Vernon Joseph Baker (1919-2010) was a United States Army officer who received the Medal of Honor, belatedly bestowed by President Bill Clinton in 1997. He died in 2010 at the age of 90.
He was born in Cheyenne, Wyoming and after his parents died in a car accident he was raised with two sisters by their grandparents. His grandfather was a railroad worker in Cheyenne and taught Vernon how to hunt in order to help bring food to the table. Graduating from high school, he worked as a railroad porter, until his grandfather's death in 1939. He attempted to enlist in the US Army in April of 1941, but was turned down by the recruiter. Baker tried again with a different recruiter and was accepted, requesting to become a quartermaster, but was assigned to the infantry. After completing Officer Candidate School he was commissioned as second lieutenant on January 11, 1943.
After the end of the war, Baker remained in Europe with Allied occupation forces until 1947, when he lost his commission due to lack of college education. He was re-commissioned during the Korean War and joined the 11th Airborne Division, but was not in any combat. He left the military in 1968 as first lieutenant. After recognizing discrimination against African Americans who served in the military, Baker finally received the medal he deserved.

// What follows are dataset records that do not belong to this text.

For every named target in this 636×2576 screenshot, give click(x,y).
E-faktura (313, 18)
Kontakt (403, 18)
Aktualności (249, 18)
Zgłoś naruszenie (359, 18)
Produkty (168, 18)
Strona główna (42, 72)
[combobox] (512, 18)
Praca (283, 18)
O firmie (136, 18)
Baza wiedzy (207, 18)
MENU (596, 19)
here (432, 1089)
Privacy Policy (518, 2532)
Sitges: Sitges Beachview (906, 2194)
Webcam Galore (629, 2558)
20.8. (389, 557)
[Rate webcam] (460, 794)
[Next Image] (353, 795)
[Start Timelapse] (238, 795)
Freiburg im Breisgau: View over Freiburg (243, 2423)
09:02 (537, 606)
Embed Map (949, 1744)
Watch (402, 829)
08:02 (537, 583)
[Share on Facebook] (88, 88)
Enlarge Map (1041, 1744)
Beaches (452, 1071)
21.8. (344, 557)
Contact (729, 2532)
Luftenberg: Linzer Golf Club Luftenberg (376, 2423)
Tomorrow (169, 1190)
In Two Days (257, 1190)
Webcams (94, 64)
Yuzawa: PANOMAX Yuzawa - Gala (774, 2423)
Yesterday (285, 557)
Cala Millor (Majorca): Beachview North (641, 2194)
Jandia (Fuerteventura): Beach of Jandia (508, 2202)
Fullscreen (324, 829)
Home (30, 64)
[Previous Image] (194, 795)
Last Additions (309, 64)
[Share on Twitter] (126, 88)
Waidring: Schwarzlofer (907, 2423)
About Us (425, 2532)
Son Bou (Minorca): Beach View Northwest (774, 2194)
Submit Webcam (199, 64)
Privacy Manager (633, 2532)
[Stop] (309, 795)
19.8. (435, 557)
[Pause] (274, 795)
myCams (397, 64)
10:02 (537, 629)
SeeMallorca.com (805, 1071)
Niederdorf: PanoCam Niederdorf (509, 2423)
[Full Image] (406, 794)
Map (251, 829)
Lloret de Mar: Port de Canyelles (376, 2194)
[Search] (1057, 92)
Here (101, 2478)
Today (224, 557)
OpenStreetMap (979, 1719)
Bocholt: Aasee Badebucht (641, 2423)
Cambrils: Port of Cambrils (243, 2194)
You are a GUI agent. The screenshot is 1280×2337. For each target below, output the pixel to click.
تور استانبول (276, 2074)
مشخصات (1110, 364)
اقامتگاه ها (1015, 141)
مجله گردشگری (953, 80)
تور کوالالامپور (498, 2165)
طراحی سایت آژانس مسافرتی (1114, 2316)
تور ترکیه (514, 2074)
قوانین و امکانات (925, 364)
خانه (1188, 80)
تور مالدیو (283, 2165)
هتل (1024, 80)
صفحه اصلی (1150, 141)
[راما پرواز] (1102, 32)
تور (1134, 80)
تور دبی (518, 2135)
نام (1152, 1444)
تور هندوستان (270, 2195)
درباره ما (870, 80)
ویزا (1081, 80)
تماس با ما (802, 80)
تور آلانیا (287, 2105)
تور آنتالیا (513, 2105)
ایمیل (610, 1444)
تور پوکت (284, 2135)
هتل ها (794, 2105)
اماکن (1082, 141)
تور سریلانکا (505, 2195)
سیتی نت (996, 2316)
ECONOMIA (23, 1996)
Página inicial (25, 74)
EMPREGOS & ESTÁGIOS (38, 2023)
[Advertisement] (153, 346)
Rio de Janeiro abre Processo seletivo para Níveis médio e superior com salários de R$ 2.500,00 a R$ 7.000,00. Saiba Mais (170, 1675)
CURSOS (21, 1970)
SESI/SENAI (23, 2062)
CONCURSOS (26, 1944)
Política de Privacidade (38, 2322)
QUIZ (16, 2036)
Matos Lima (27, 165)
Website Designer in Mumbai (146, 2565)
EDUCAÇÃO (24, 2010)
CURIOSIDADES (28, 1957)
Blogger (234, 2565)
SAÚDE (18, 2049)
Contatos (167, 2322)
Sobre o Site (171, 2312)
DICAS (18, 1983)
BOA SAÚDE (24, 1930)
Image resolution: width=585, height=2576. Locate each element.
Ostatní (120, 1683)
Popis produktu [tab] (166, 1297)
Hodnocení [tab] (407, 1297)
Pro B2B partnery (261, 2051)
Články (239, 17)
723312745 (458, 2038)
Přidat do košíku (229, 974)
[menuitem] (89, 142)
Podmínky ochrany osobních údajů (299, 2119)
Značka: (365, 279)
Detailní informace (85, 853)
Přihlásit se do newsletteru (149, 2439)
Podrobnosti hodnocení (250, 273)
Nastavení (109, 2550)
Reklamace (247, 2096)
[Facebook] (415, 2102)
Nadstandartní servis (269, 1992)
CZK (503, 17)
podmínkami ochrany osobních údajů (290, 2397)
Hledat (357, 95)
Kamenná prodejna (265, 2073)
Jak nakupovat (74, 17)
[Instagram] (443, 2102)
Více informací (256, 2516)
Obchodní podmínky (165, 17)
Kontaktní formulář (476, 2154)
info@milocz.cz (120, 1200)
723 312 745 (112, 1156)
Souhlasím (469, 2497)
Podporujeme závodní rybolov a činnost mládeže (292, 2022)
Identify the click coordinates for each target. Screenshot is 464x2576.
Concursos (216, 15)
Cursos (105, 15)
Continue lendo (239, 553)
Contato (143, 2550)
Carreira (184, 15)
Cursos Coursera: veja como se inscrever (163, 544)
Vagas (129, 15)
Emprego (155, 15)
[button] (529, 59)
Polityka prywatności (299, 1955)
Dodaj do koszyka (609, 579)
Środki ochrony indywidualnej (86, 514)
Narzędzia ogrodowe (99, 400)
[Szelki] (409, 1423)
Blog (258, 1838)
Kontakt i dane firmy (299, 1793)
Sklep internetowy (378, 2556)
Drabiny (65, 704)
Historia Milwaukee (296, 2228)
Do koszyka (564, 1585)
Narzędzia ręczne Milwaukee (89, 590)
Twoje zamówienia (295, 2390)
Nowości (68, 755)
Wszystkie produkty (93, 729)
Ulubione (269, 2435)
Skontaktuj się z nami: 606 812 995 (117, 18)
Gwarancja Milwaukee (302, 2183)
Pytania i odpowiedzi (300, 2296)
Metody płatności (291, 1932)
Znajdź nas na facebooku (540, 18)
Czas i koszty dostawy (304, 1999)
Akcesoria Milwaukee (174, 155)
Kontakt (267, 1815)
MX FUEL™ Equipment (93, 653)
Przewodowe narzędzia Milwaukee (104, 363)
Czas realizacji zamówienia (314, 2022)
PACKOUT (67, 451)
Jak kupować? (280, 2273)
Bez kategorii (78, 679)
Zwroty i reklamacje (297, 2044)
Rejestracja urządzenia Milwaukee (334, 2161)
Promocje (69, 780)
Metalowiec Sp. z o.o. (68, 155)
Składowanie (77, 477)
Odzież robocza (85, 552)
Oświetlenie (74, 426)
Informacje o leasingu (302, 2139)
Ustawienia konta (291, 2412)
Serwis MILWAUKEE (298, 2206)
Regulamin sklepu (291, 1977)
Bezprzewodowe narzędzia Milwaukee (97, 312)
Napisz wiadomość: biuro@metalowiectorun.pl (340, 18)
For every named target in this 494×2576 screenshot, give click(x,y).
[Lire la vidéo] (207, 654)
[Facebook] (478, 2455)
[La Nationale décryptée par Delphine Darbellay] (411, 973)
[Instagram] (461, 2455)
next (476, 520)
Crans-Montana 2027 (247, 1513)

|Receiving Medal of Honor in 1997|
His 1997 citation reads:
For extraordinary heroism in action on 5 and 6 April 1945, near Viareggio, Italy. Then Second Lieutenant Baker demonstrated outstanding courage and leadership in destroying enemy installations, personnel and equipment during his company's attack against a strongly entrenched enemy in mountainous terrain. When his company was stopped by the concentration of fire from several machine gun emplacements, he crawled to one position and destroyed it, killing three Germans. Continuing forward, he attacked and enemy observation post and killed two occupants. With the aid of one of his men, Lieutenant Baker attacked two more machine gun nests, killing or wounding the four enemy soldiers occupying these positions. He then covered the evacuation of the wounded personnel of his company by occupying an exposed position and drawing the enemy's fire. On the following night Lieutenant Baker voluntarily led a battalion advance through enemy mine fields and heavy fire toward the division objective. Second Lieutenant Baker's fighting spirit and daring leadership were an inspiration to his men and exemplify the highest traditions of the Armed Forces.